Both Mao and Trump had Svengali-like holds on their people and were able to convince tens of millions that there was a cultural war taking place, a class struggle between the people, personified in Mao and Trump, and other elites, deep in Zhongnanhai in the one, in an amorphous “deep state” in the other. Both mobilized people who owed their loyalty only to them, not to the Party or other party or national leaders. The Red Guards are the singular example that knows no near parallel in America where Trump’s supporters are unorganized as units and diffuse but who still can be mobilized in the time it takes for a tweet from their Leader to “LIBERATE” states and to plot kidnapping and “peoples trials” against Governor Whitmer of Michigan, and against Liu Shaoqi in Beiing.
Both were able to create among their followers a personality cult for themselves. Former Tennessee Senator Bob Shorter was the first Republican to identify Trump’s support as a personality cult. Both were able to completely take over his party’s apparatus and cow other party leaders into submission to his will. Both used the mass rally to extraordinary effect. Both dog-whistled their messages to their supporters, both used symbolic gestures to message. When Mao, in his ‘70’s, swam in the treacherous Yangtze River near the beginning of the Cultural Revolution the image of him emerging, still vigorous and unharmed, in bathrobe smiling and waving appeared in every publication across China and electrified the nation. When Trump emerged from Walter Reed hospital and climbed the steps up to the White House, he dramatically removed his facemask in a symbolic gesture that he was god-like, that he had “beat COVID”. Trump never said a word. (Maybe you can still get the coins commemorating the moment from the White House gift shop, I said maybe.) Mao’s appearance, with military flashes on his collar, atop the Forbidden City before a million Red Guards in Tiananmen Square was his stamp of approval on the movement and its violence. Mao never said a word. When he permitted Song Binbin to pin a Red Guard armband onto him he became one with them.
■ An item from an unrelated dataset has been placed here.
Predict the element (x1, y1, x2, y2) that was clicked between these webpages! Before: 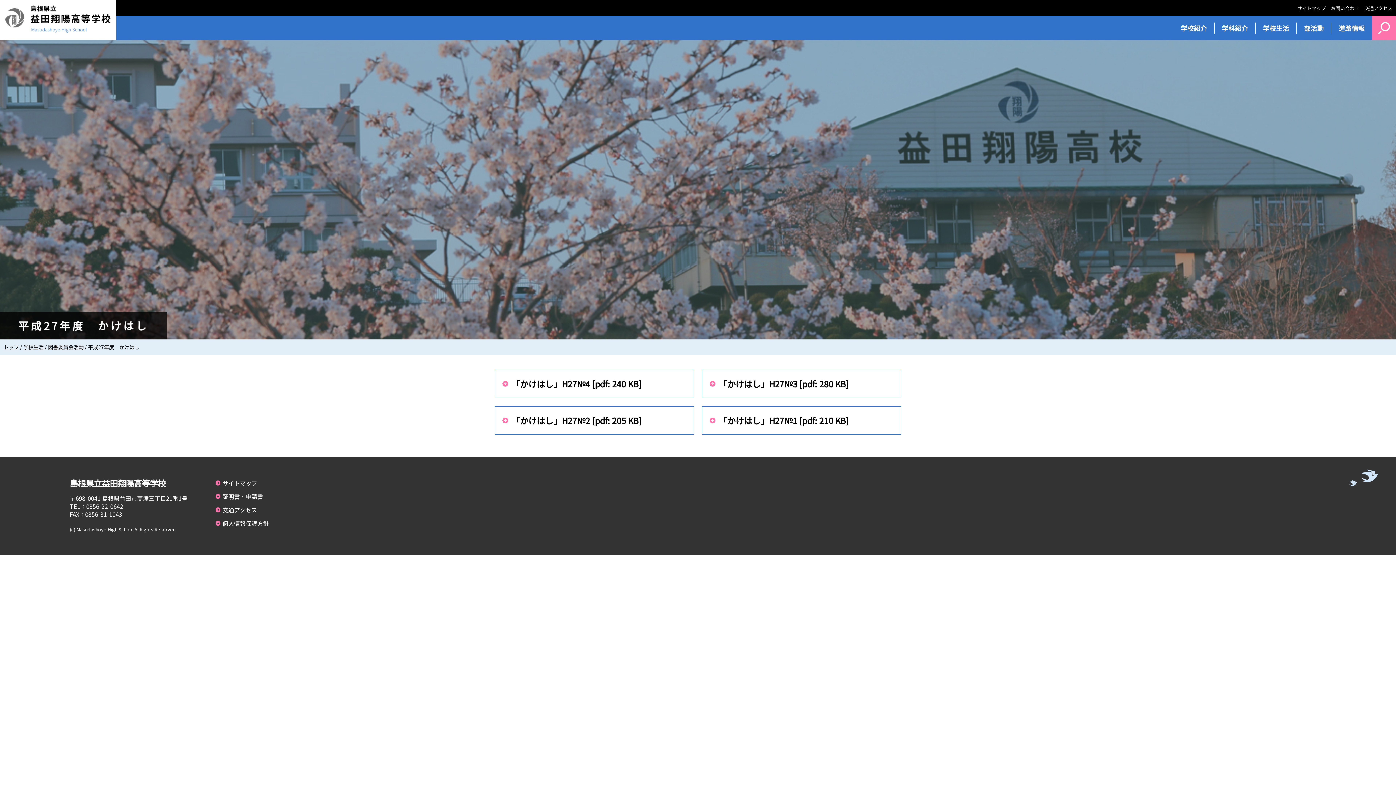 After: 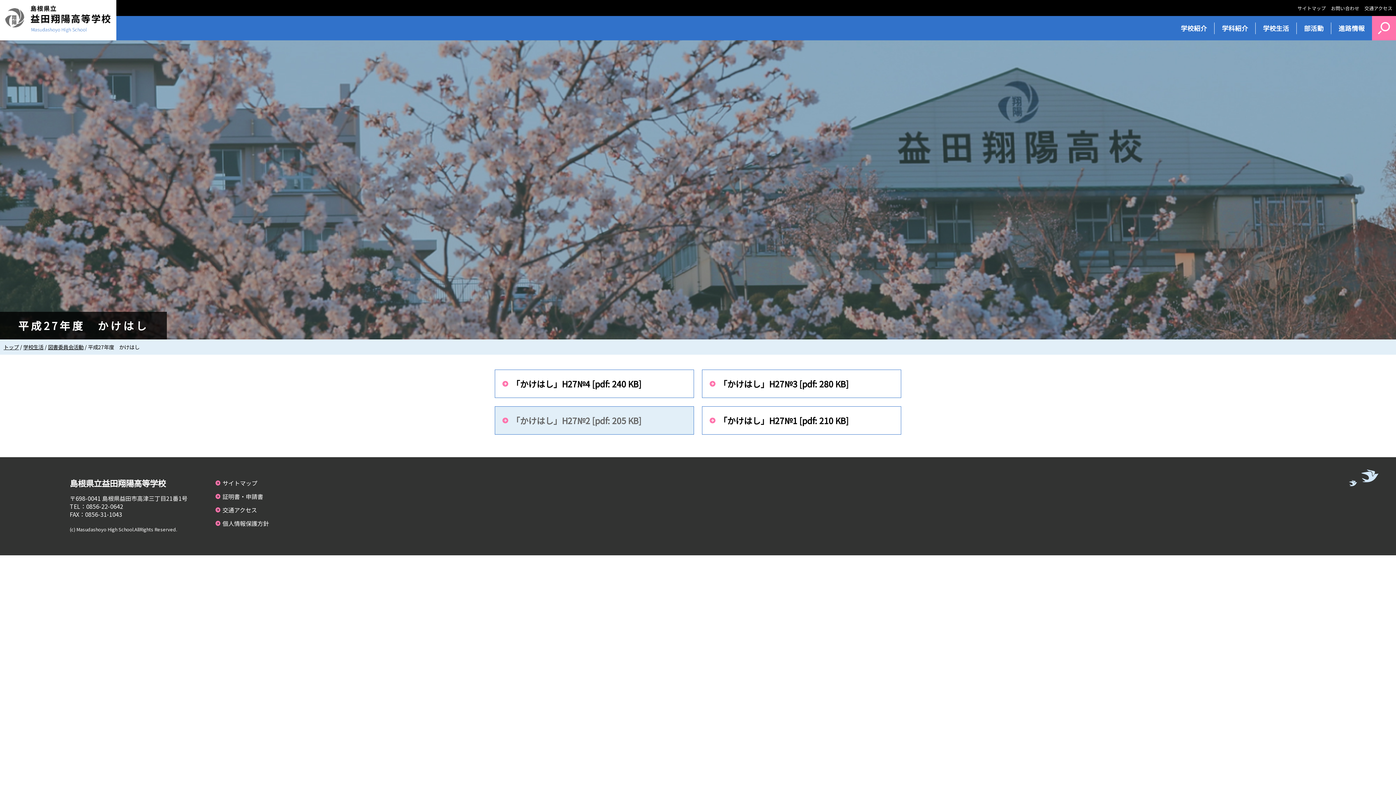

Mao Zedong’s hold on power in the Chinese Communist Party and in China lasted for the ten years from the start of the Cultural Revolution until his death in 1976. His hold did slip though. Permanent revolution is not sustainable; neither is a permanent political campaign. Purging stops when the purger is purged. When the paranoid Lin Biao, Mao’s last chosen successor apparently fled to the Soviet Union Mao was deeply shaken at the show of disloyalty. So were Mao’s masses. Marshal Lin’s defection was a bridge too far even for the truest believers. Immediately after Mao’s death his ruling clique, the Gang of Four, was arrested. A cult of personality is not transferable. Donald Trump has now been defeated at the ballot box, he will be forced to relinquish that power that he used to enforce his will and command loyalty, and he and some of his closest aides are going to be arrested. Trump though is not dead and has given signs that he intends to hold his supporters, they also are not transferable, and hold power over the Republican Party, for another campaign in 2024 or as kingmaker. Trump’s power however is gone; his hold on his Party has already slipped just as Mao’s did after Lin’s defection. The Republican Party will survive just as the CPC did after Mao, but like the CPC it will have to be purged of Trumpism. Like Mao’s successors Trump’s in the Republican Party will have to issue an official verdict that “Mao’s Last Revolution,” like Trump’s was the gravest mistake in the history of the CPC and in the People’s Republic of China. Today, and for many years, the Cultural Revolution is a closed subject in China, not entirely forgotten but not much talked about either. So it will be with Donald Trump and Trumpism.